Parmi les autres convives se distinguent Louis Aubert, de la maison Gaumont, Jacques Pathé, neveu du grand Charles, John Maxwell, président de la société de production britannique Wardour, Henry Shilton de chez Kodak… Des réalisateurs français de renom ont répondu à l’appel, dont Henri Diamant-Berger et Raymond Bernard.
Mais la plupart des regards sont comme aimantés par la beauté de la comédienne américaine Edna Purviance à qui la trentaine va si bien. Le grand public la connaît surtout en tant que partenaire de Charlot ou, pour les puristes, Charles Chaplin. Une quarantaine de films répartis sur dix ans, dont l’inoubliable le Gosse (The Kid dans sa version originale). Edna sait-elle que sa carrière est presque terminée ? Elle ne reviendra au cinéma que vingt ans plus tard, pour de simples apparitions, à la demande de Chaplin, son mentor.
Du beau monde, donc, au 6 de la rue Francoeur. Un monde qui a l’esprit ailleurs, dédaignant pour une soirée l’état de santé de la princesse Charlotte, impératrice du Mexique. La tante du roi des Belges se meurt. Une pneumonie galopante. Elle a perdu connaissance. « Les médecins considèrent qu’une issue fatale peut se produire à tout instant », rappelle une presse accablée. Comparativement, le reste – les échauffourées en Chine, les atermoiements en Allemagne… – n’a que peu d’importance. Même la présentation des nouvelles collections dans la haute couture passe au second plan.
Mais il est temps de se distraire.
Bernard Natan, maître des lieux de ce no 6, est aux anges. Il connaît bien l’endroit, comme il connaît bien le quartier puisqu’il a habité au 85, rue Caulaincourt, distant d’à peine cinq minutes à pied.
Cette journée est pour lui une forme de consécration. Durant ces quelques heures, il est « le roi de Paris ». Il serre les mains avec un sourire sincère, invite chacun à entrer dans son studio.
Car tel est le but de la venue de cet aréopage : inaugurer des studios de tournage cinématographique. Les anciens bâtiments du Grand Bazar ont été chamboulés de fond en comble.
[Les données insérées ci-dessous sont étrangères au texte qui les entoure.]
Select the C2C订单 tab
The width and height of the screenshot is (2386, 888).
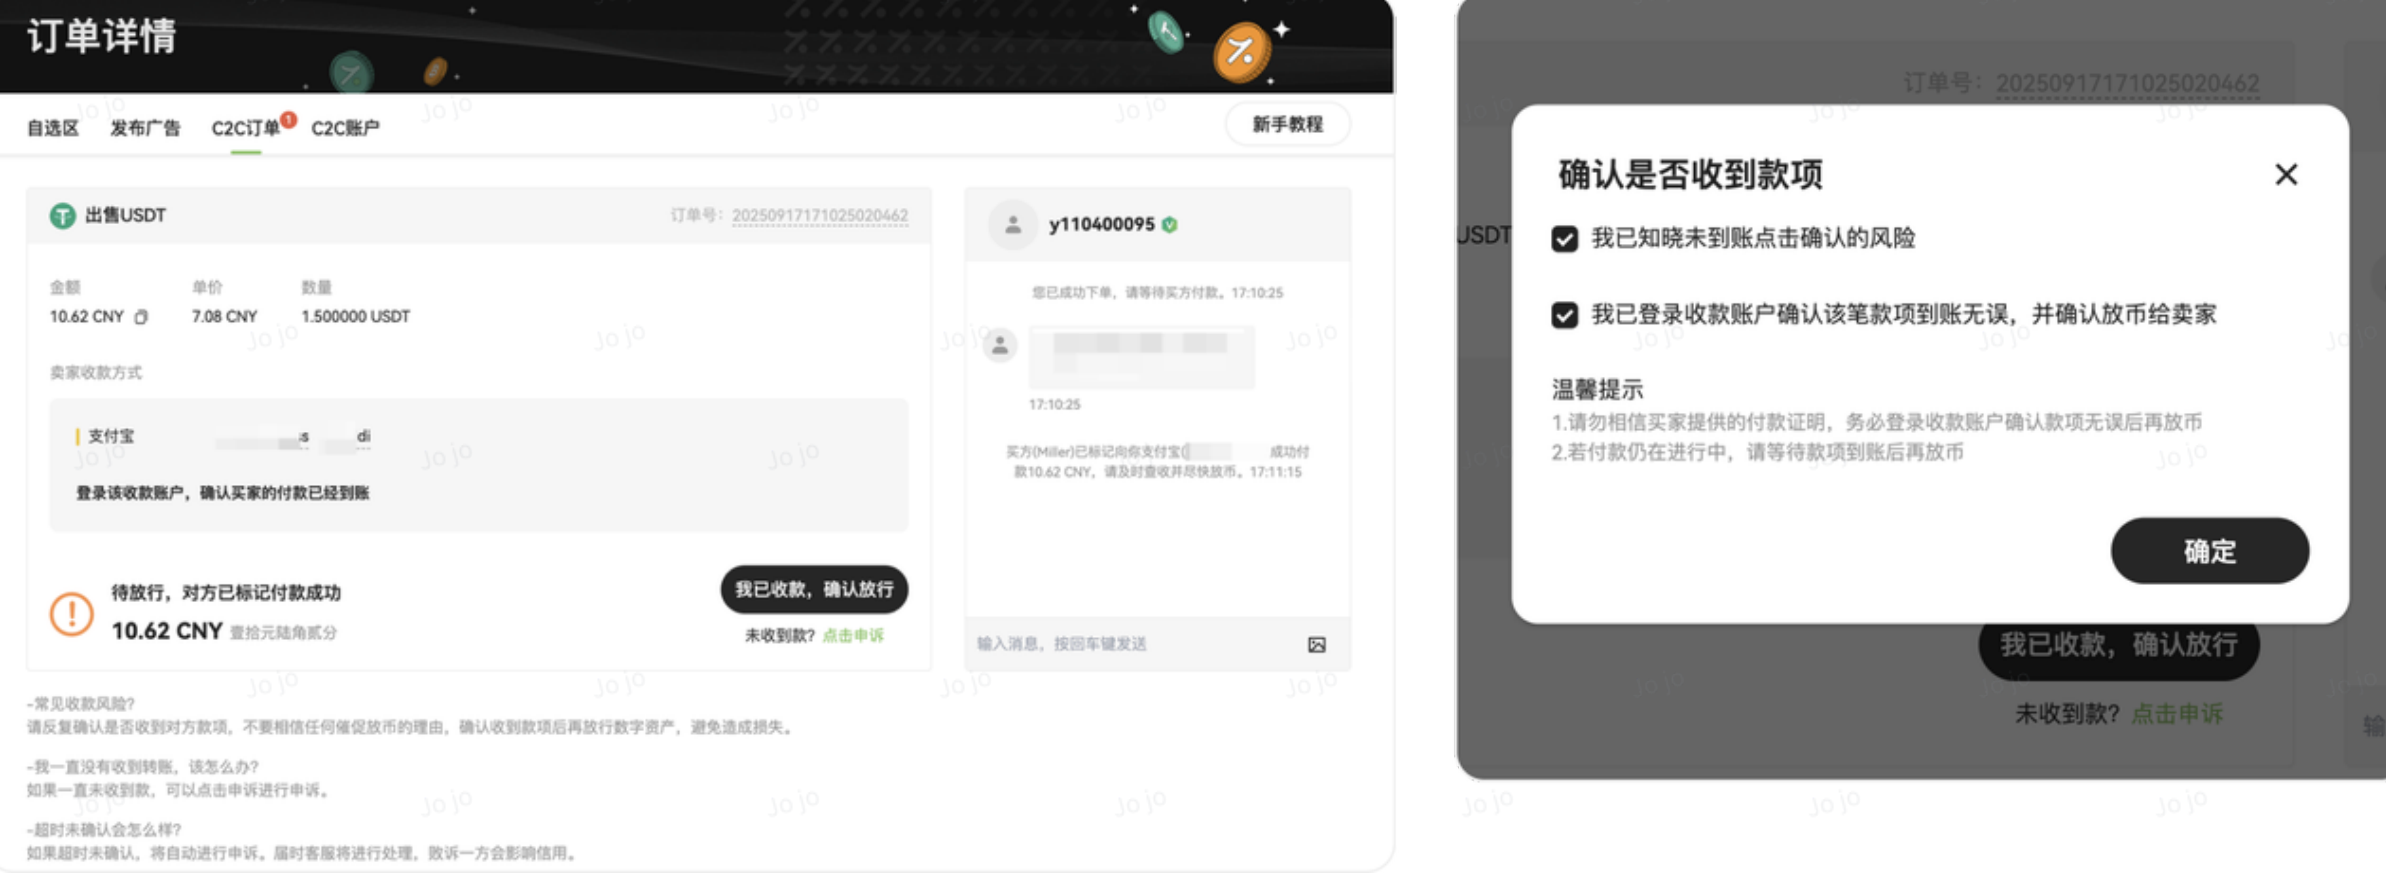[245, 128]
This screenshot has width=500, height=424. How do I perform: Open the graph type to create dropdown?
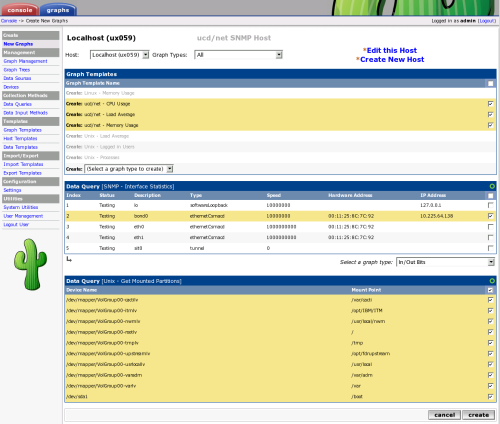click(x=129, y=169)
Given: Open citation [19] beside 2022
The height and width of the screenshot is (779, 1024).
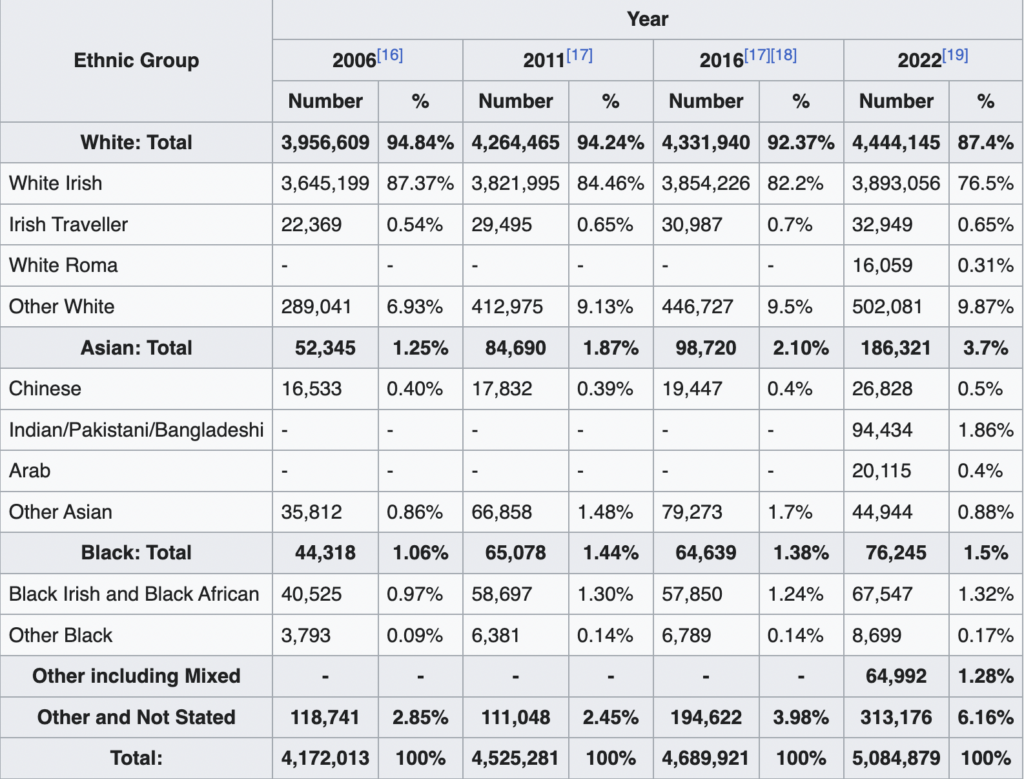Looking at the screenshot, I should pyautogui.click(x=954, y=55).

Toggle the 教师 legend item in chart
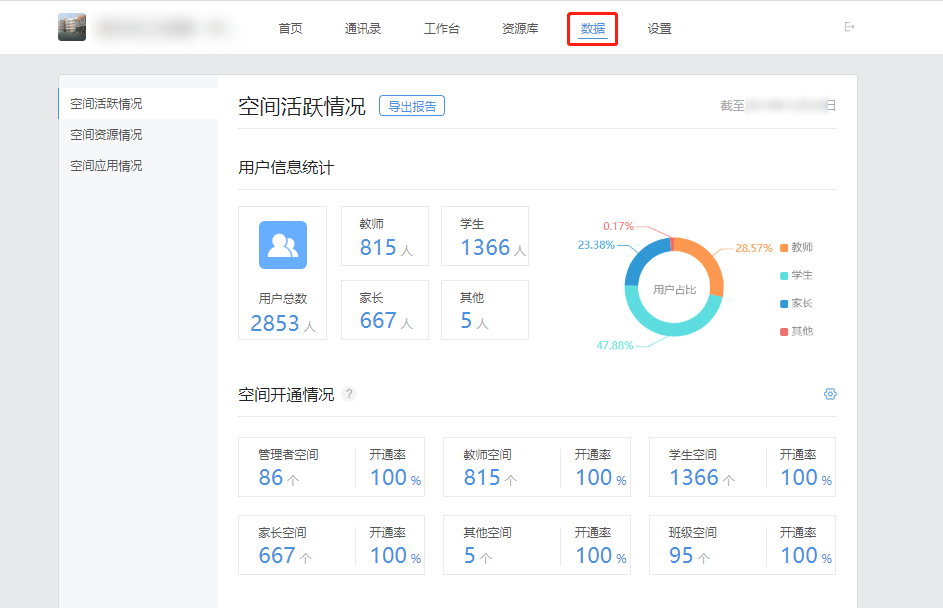(x=796, y=247)
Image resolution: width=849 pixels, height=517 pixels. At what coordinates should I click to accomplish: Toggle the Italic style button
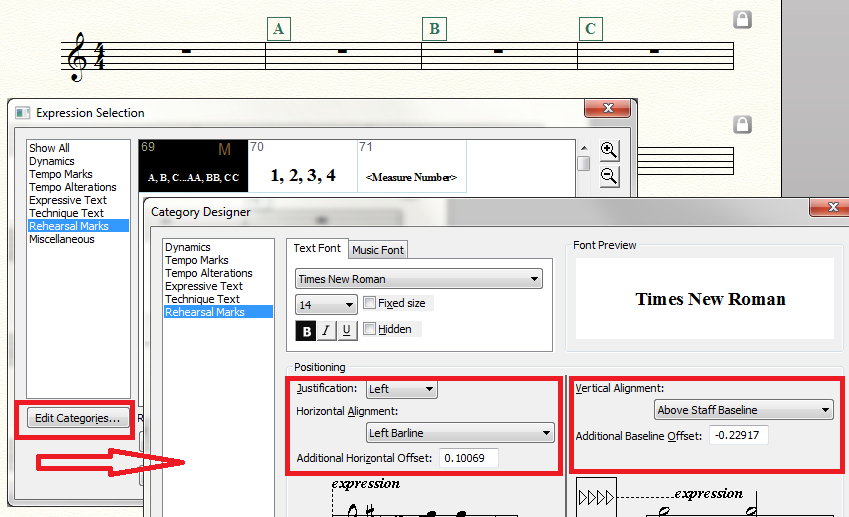click(326, 330)
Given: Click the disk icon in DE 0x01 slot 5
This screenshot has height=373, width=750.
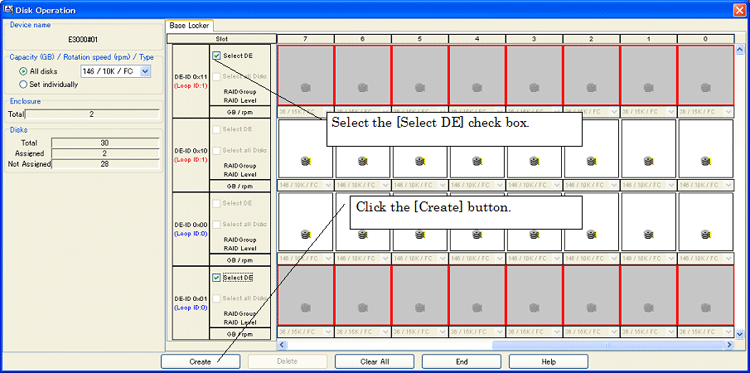Looking at the screenshot, I should pyautogui.click(x=420, y=307).
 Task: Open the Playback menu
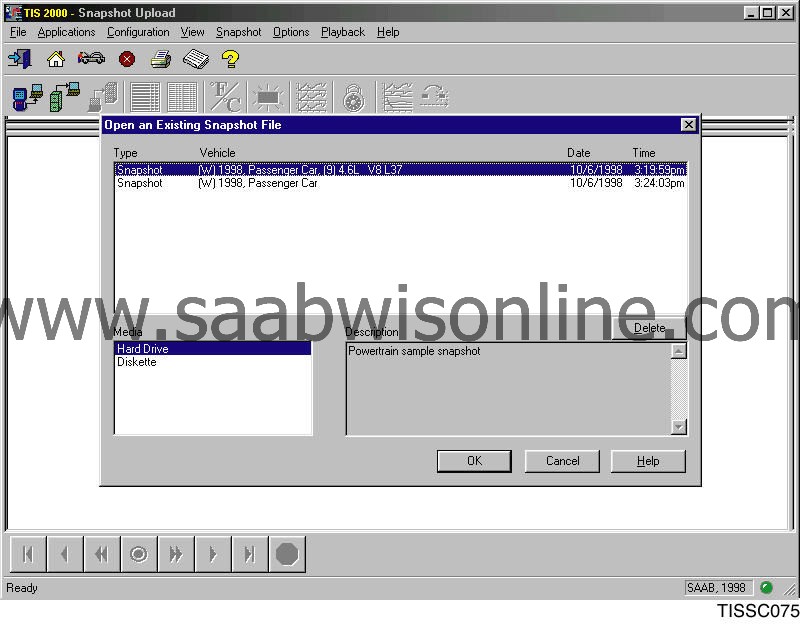point(342,32)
Place au spectacle ! Désormais, tout y est flambant neuf, dernier cri de la technique. Il était temps, nombre de cinéastes se plaignaient de devoir cavaler en banlieue – et particulièrement à Joinville – pour immortaliser leurs œuvrettes. Certes, la rue Francoeur n’est guère facile d’accès dans ce Montmartre qui ne cesse de monter et semble ne jamais vouloir redescendre, mais cela reste cependant plus aisé que d’aller se promener hors des fortifications. Et puis, ici, on va bénéficier de tout le confort moderne.
Natan n’a pas lésiné sur les moyens. Il a souhaité ce qui se fait de mieux et l’a obtenu. Non sans mal, d’ailleurs. Les travaux devaient être achevés en septembre, le dernier coup de peinture date d’à peine quelques heures. On est prié de ne pas mettre ses mains sur les murs.